As such, each of these currencies is given a specified weight average when computing for the US dollar index. Since the Euros are composed of 17 member nations, it is given the biggest weight. The Euros makes up 57.60% of the computed US dollar index. It is followed by the Japanese yen at 13.60%, then by the British Pounds at 11.90%. The other three currencies follow suit, which are the Canadian Dollars at 9.10%, the Swedish Kronas at 4.20%, and Swiss Francs at 3.60%.

The US dollar index is calculated for 24 hours a day within a period of five working days. The index is updated as the US dollar market opens and that would be Sunday evening until Friday afternoon New York Time. The index is measured in relative to the 100.000 base. An 87.231 US dollar index value means that the index has fallen down 12.769% since the start. On the other hand, if the reading becomes 125.332, it means that its value has risen some 25.332% since then. When the US dollar index goes up, it only means that the US dollar has gained strength against the other currencies.

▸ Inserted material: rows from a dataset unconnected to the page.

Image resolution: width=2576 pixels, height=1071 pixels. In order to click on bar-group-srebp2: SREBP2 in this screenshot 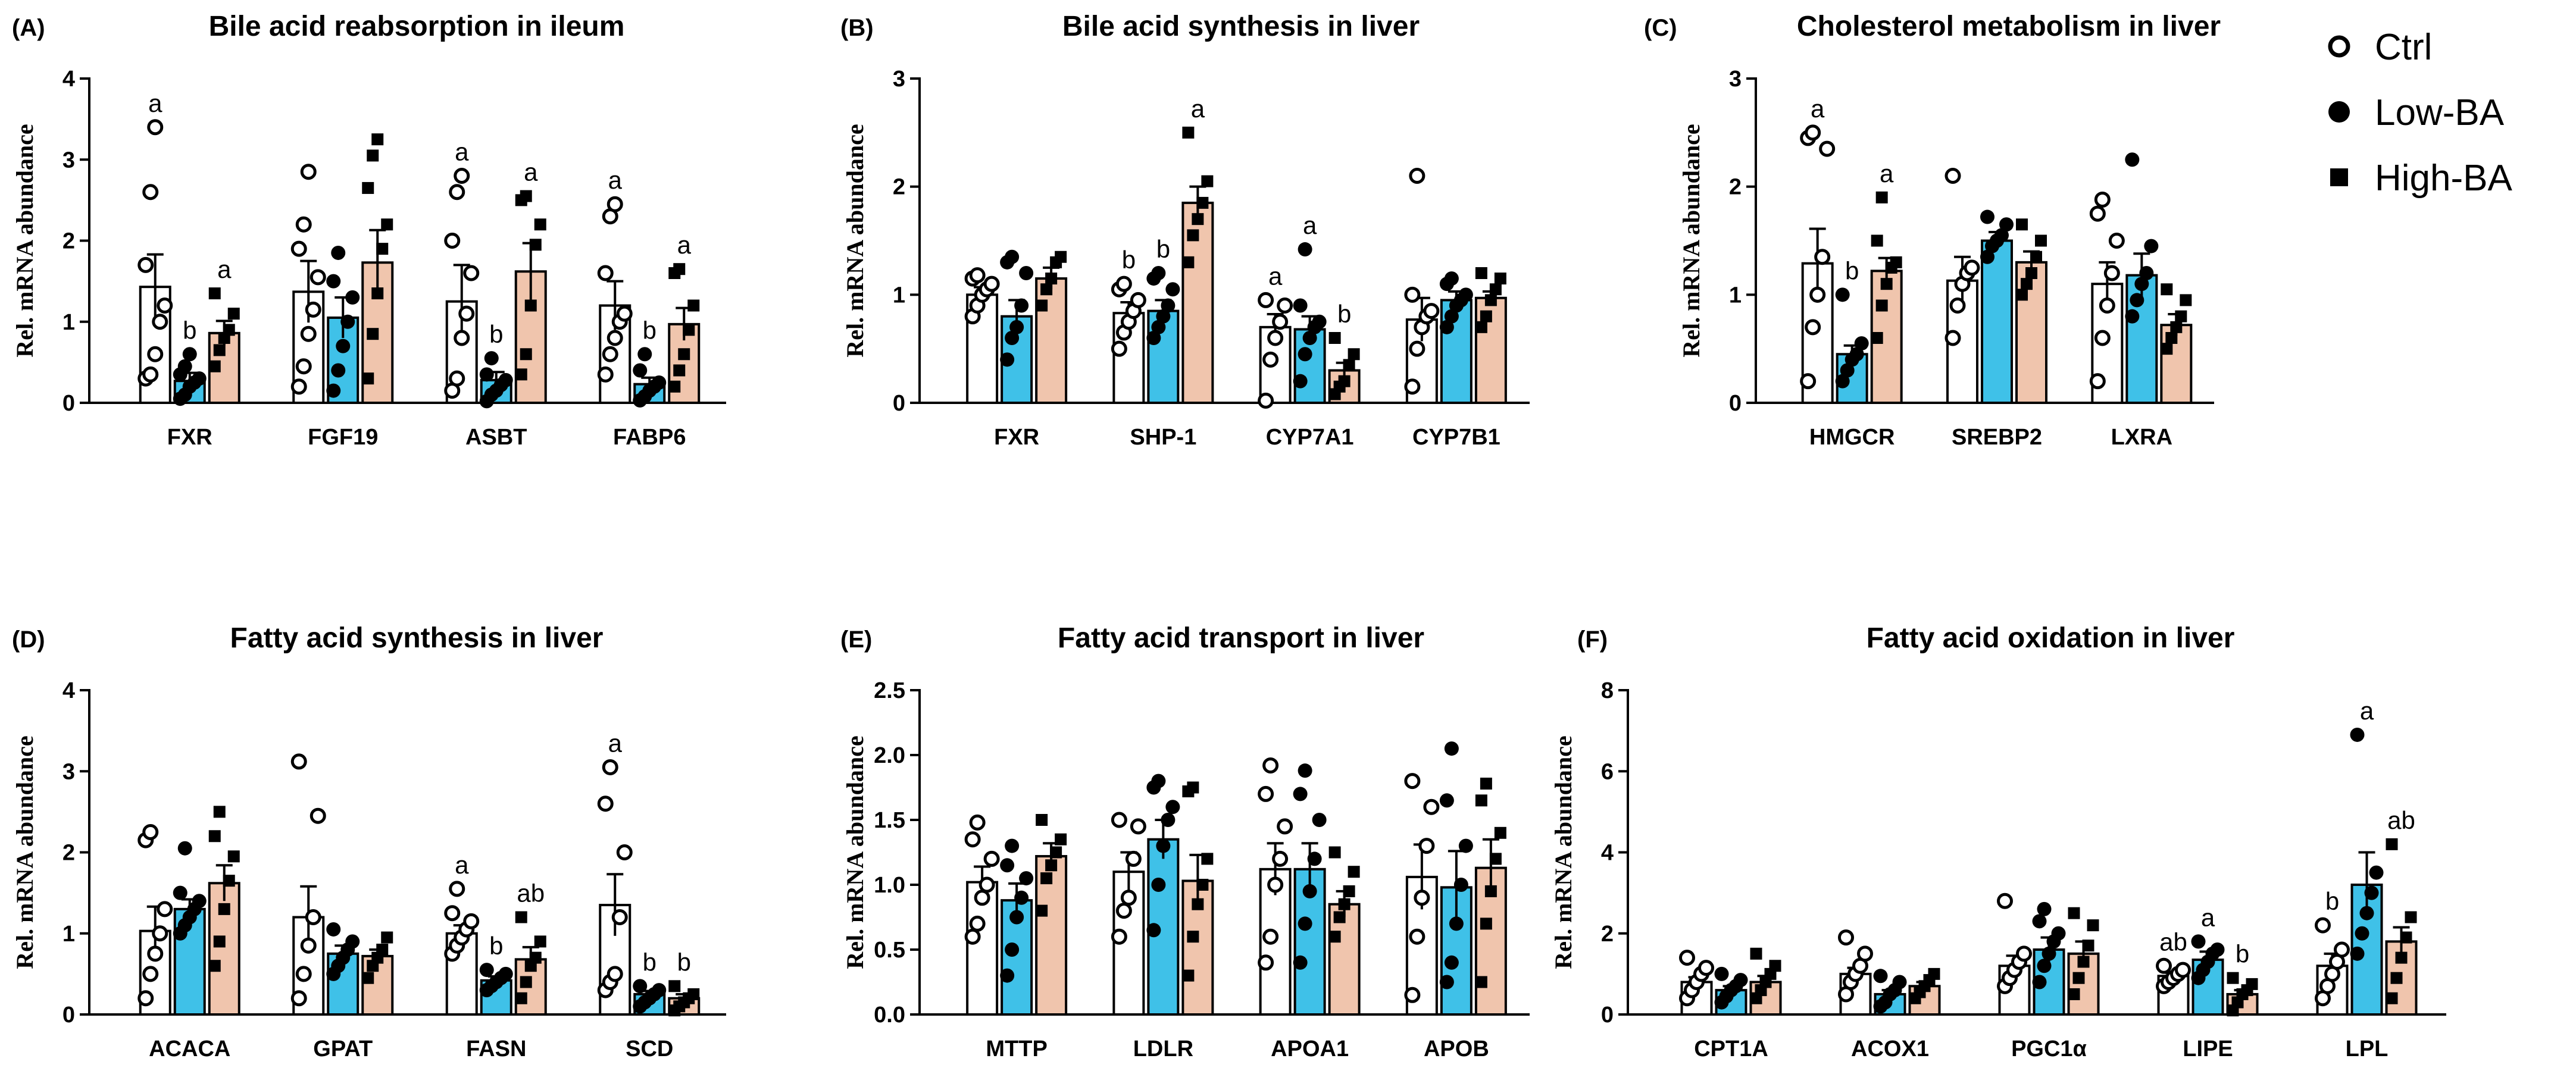, I will do `click(1996, 309)`.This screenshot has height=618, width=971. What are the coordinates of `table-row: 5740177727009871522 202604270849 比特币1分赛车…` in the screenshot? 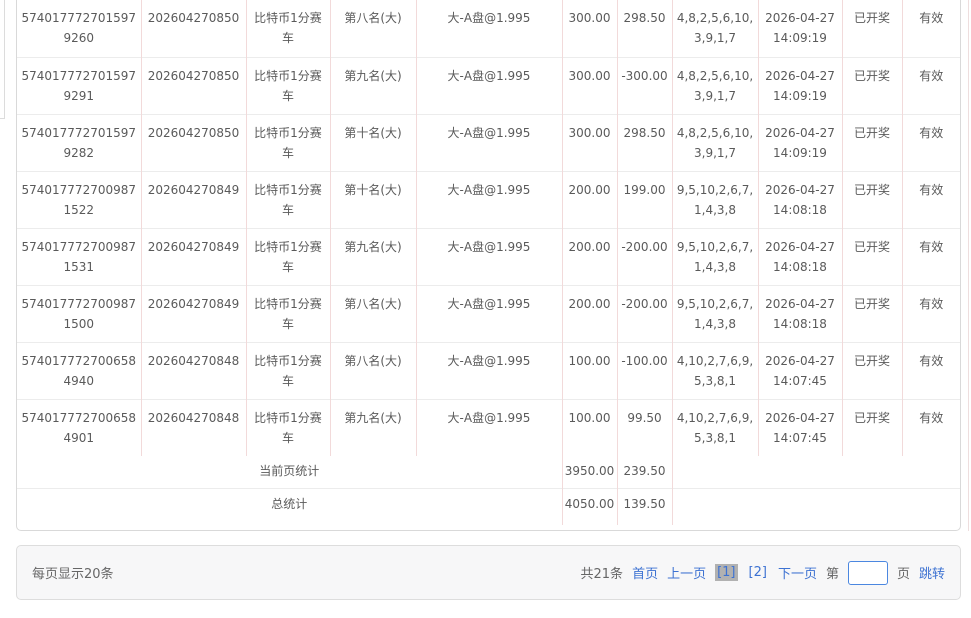 It's located at (488, 199).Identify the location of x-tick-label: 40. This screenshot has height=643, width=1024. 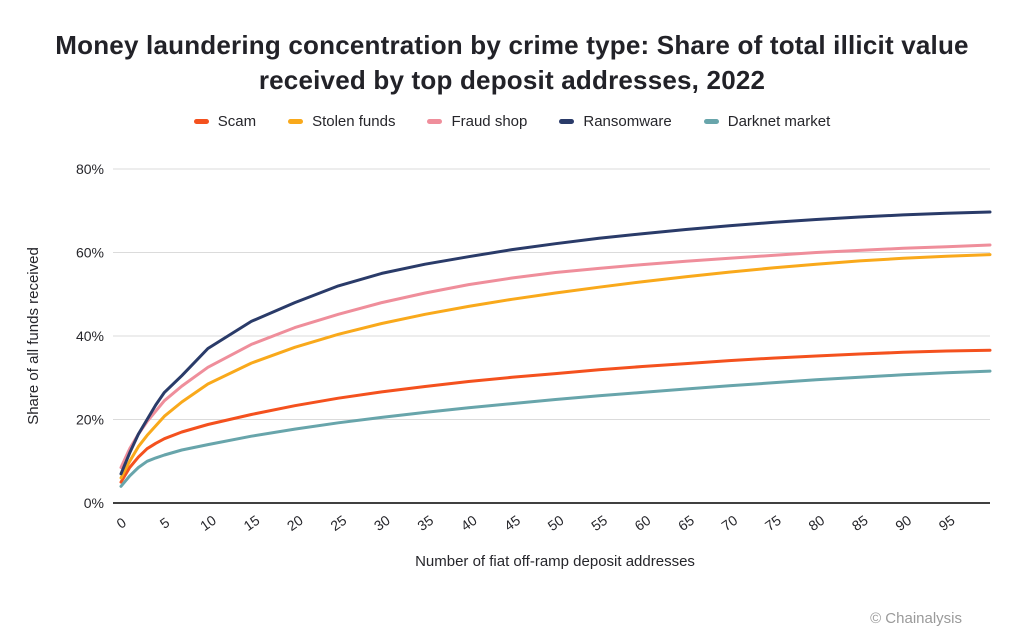
(469, 523).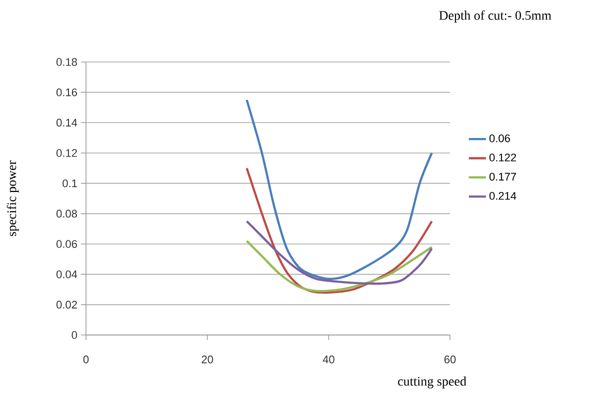 Image resolution: width=591 pixels, height=412 pixels. What do you see at coordinates (496, 16) in the screenshot?
I see `text: Depth of cut:- 0.5mm` at bounding box center [496, 16].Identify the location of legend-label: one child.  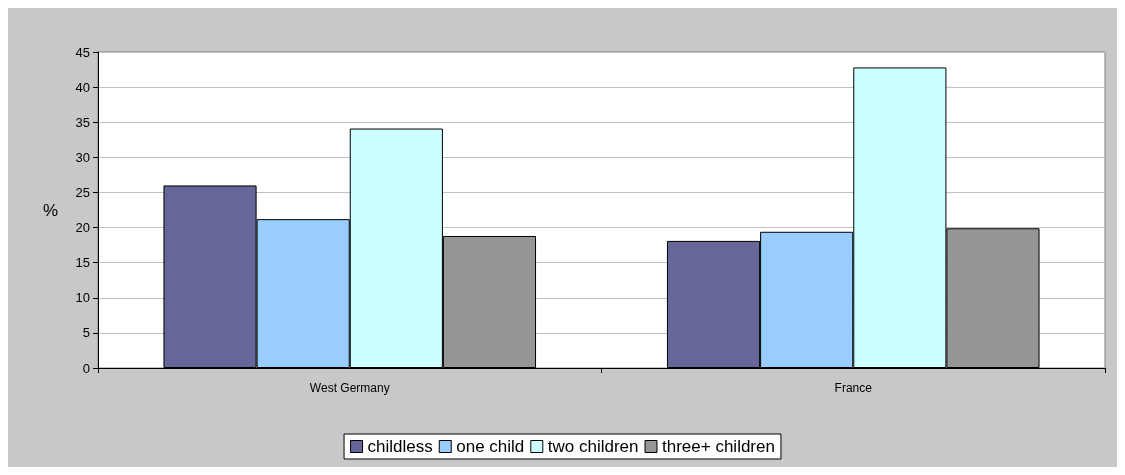
(490, 446).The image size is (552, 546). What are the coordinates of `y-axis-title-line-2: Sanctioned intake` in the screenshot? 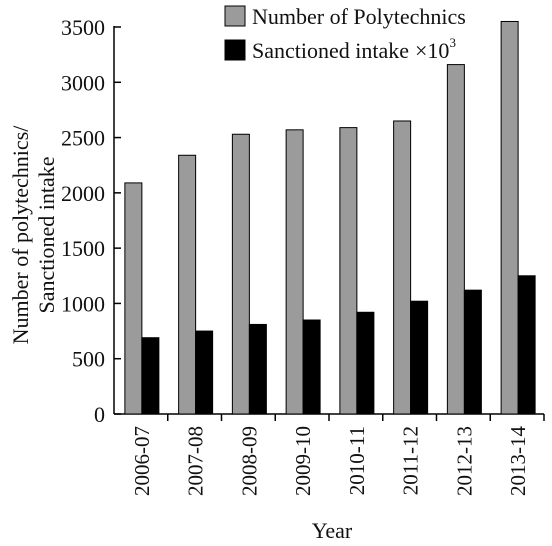 It's located at (46, 234).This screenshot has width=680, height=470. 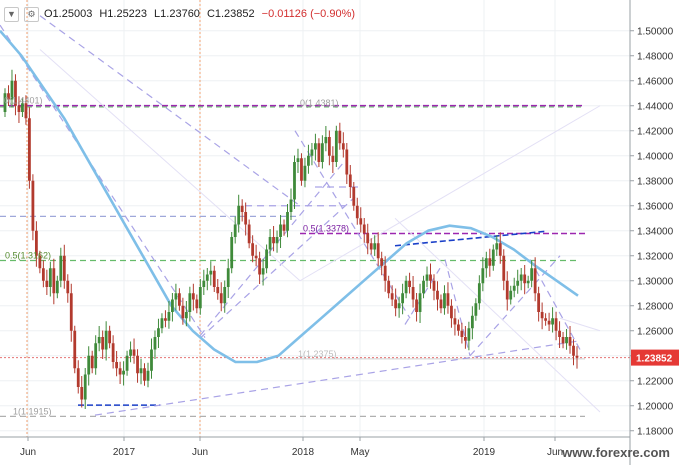 I want to click on price-tick-label: 1.36000, so click(x=656, y=206).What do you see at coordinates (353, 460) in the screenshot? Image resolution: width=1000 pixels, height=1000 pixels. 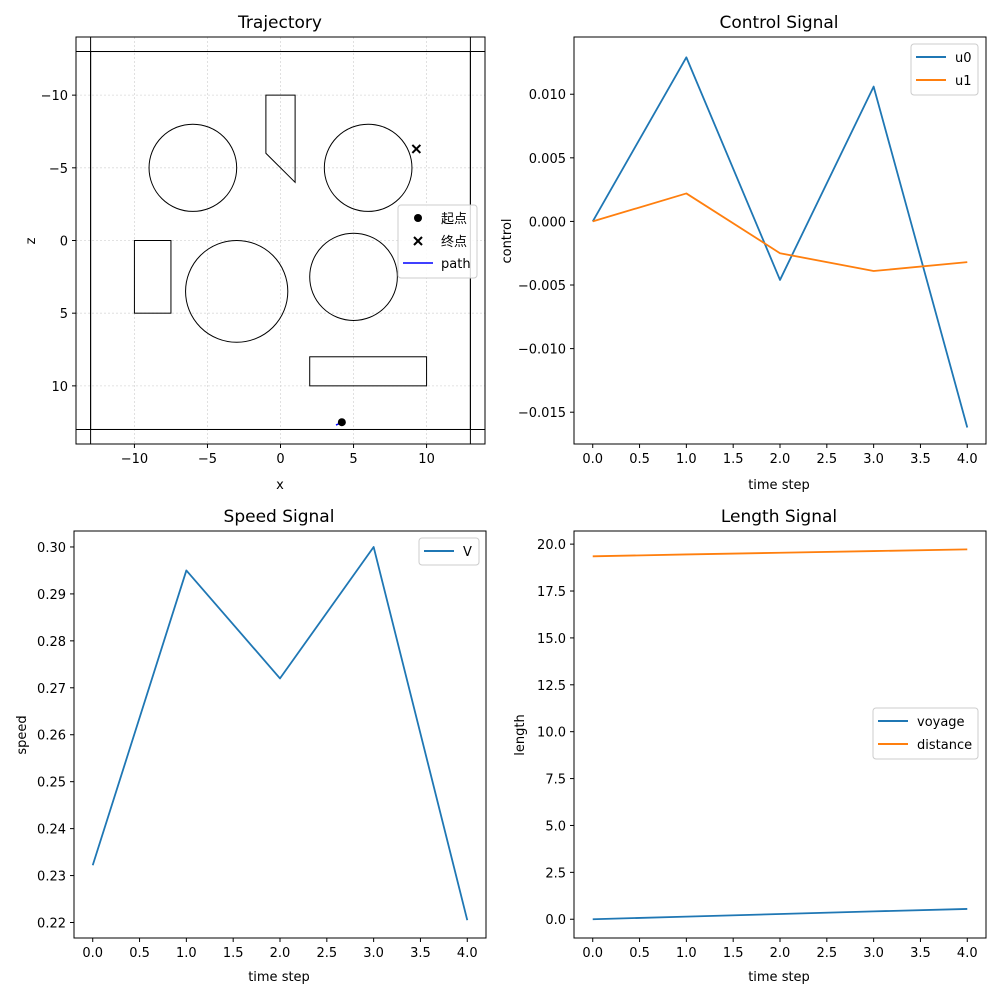 I see `trajectory-xtick-label: 5` at bounding box center [353, 460].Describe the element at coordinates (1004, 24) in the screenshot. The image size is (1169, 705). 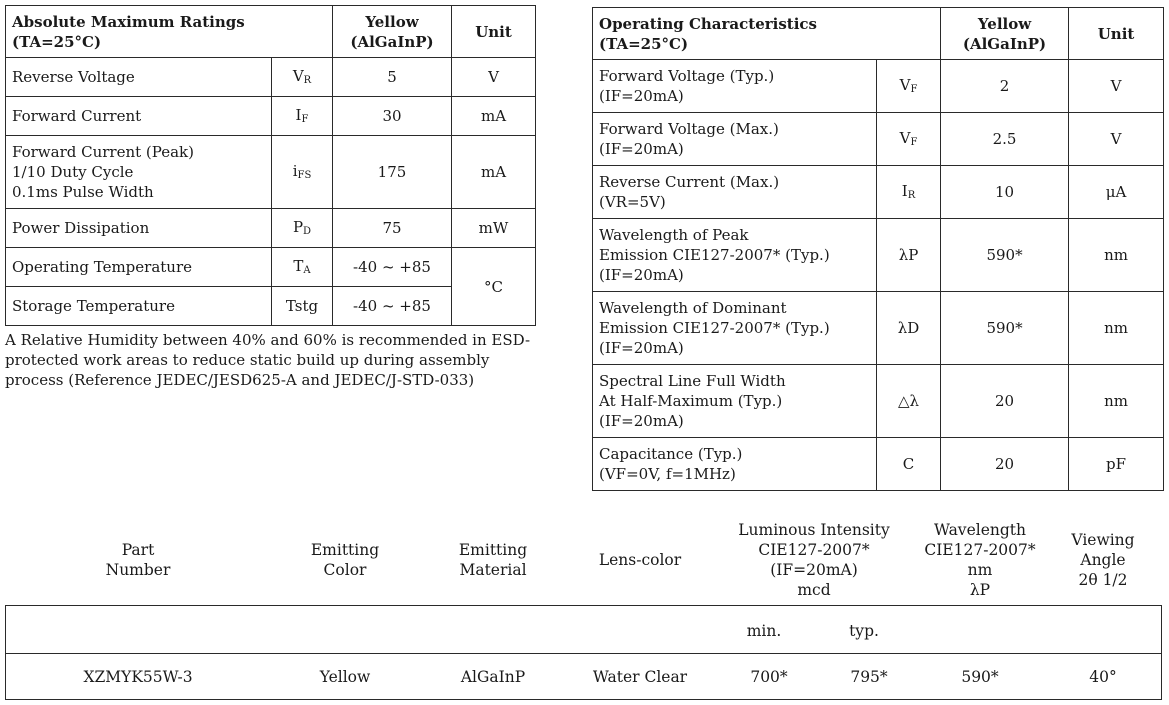
I see `oc-yellow-label: Yellow` at that location.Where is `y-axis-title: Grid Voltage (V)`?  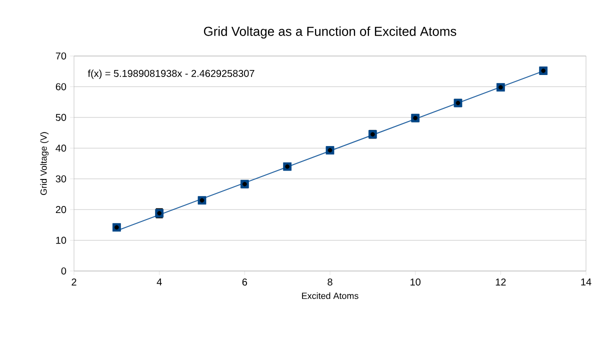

Technically, the start of the index that investors refer to is March 1973. The US dollar index is calculated since that fateful day in 1973 when the biggest nations of the world convened at Washington DC and agreed to let their currencies freely float against each other. The start of the index is also alternately called as the base period.
Aside from the crucial role of the US dollar index in the Forex market, it can also be traded as futures at the ICE. It is also available in mutual funds and ETF options. A certain formula is used to compute the US dollar index and it involves the current market value of the six currencies in play multiplied by their weighted geometric averages.